Scaling Up via Partnerships

The microgrid’s early success is leading to partnerships and funding awards that will help this initiative grow and allow rural residents to reap the benefits of solar energy.

The Cooperativa partnered with the U.S. Department of Energy’s Idaho National Laboratory (INL) to write and release a feasibility study on the potential for a large-scale microgrid like the one in Castañer.

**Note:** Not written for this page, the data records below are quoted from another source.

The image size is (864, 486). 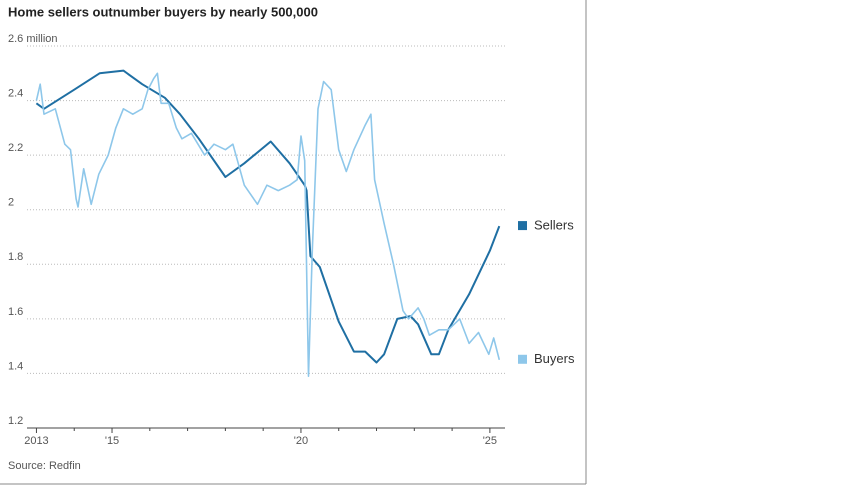 What do you see at coordinates (301, 441) in the screenshot?
I see `x-tick-label: '20` at bounding box center [301, 441].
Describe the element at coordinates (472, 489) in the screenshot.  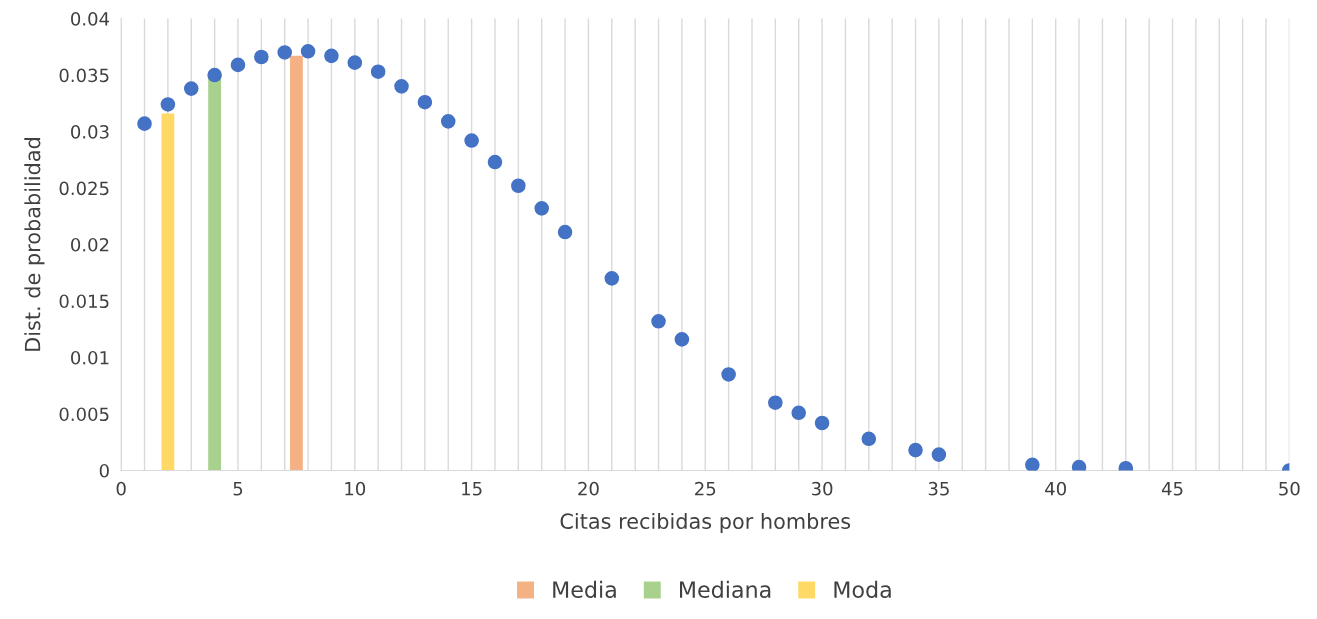
I see `x-tick-label: 15` at that location.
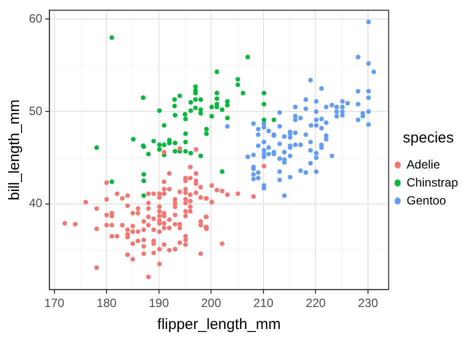 This screenshot has height=338, width=474. Describe the element at coordinates (368, 303) in the screenshot. I see `x-tick-label: 230` at that location.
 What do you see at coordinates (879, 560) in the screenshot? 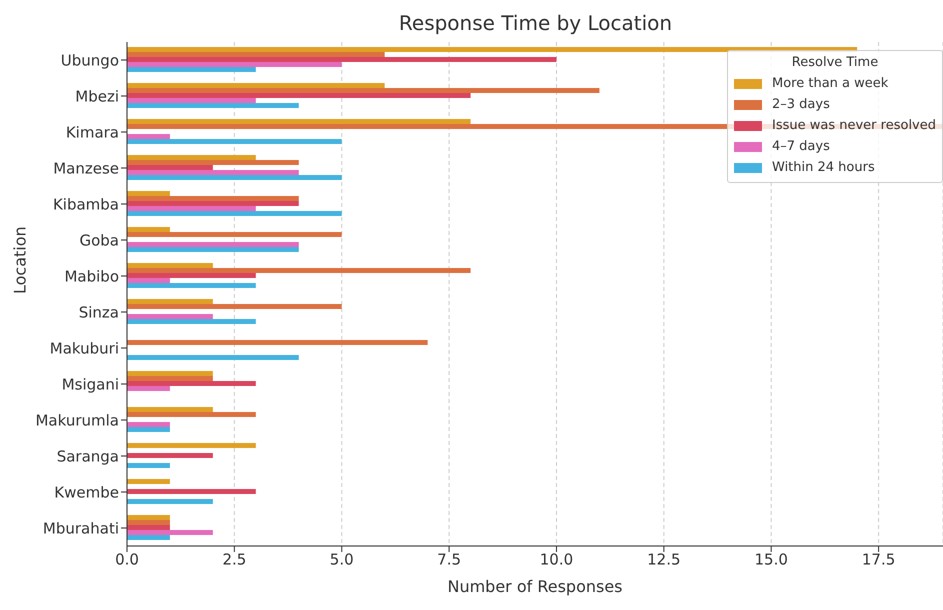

“The study showed how the four rural communities can be powered for 24 hours in an outage situation, with large rooftop solar deployment coupled with battery storage,” Tim McJunkin, principal investigator at INL and the study's lead, said. “In this scenario, residents in these four communities would save 35 percent on electricity costs and reduce 48 percent of carbon emissions from the electricity generation compared to the base case.”

Children in Castaner, Puerto Rico stand near a diagram about the microgrid

Children stand with a display about the microgrid in Castañer. Credit: Cooperativa Hidroeléctrica de la Montaña

When fully operational, the Microrred de la Montaña could provide grid services to PREPA. In return, the Cooperativa would receive payments that would pay for operations, maintenance, and future expansions. Until then, the Cooperativa is relying on grants from foundations and the federal government to build up the first three phases of the microgrid and demonstrate its viability. In 2022, the co-op received a $160,000 grant for Socially Disadvantaged Groups from the U.S. Department of Agriculture to help support the growing administrative function of the Cooperativa. It also received a $200,000 grant from the Department of Energy, to “empower rural villages in the interior mountains of Puerto Rico to take control of their clean-energy future by installing rooftop solar and storage systems.”

The microgrid was also selected as an Energy Transitions Initiative Partnership Project community last year. This technical assistance partnership will allow the Cooperativa to continue working with INL to scale up the microgrid to other nearby communities and connect it to hydropower plants.

“A major tenet of participation in this project is that when the grid fails, any owner or member of the cooperative has the right to consume electricity generated by the microgrid for medical purposes,” Smith said. “Our model was validated with Sonia’s story and how she used the microgrid to self-administer a medical treatment from the electricity generated by the system.”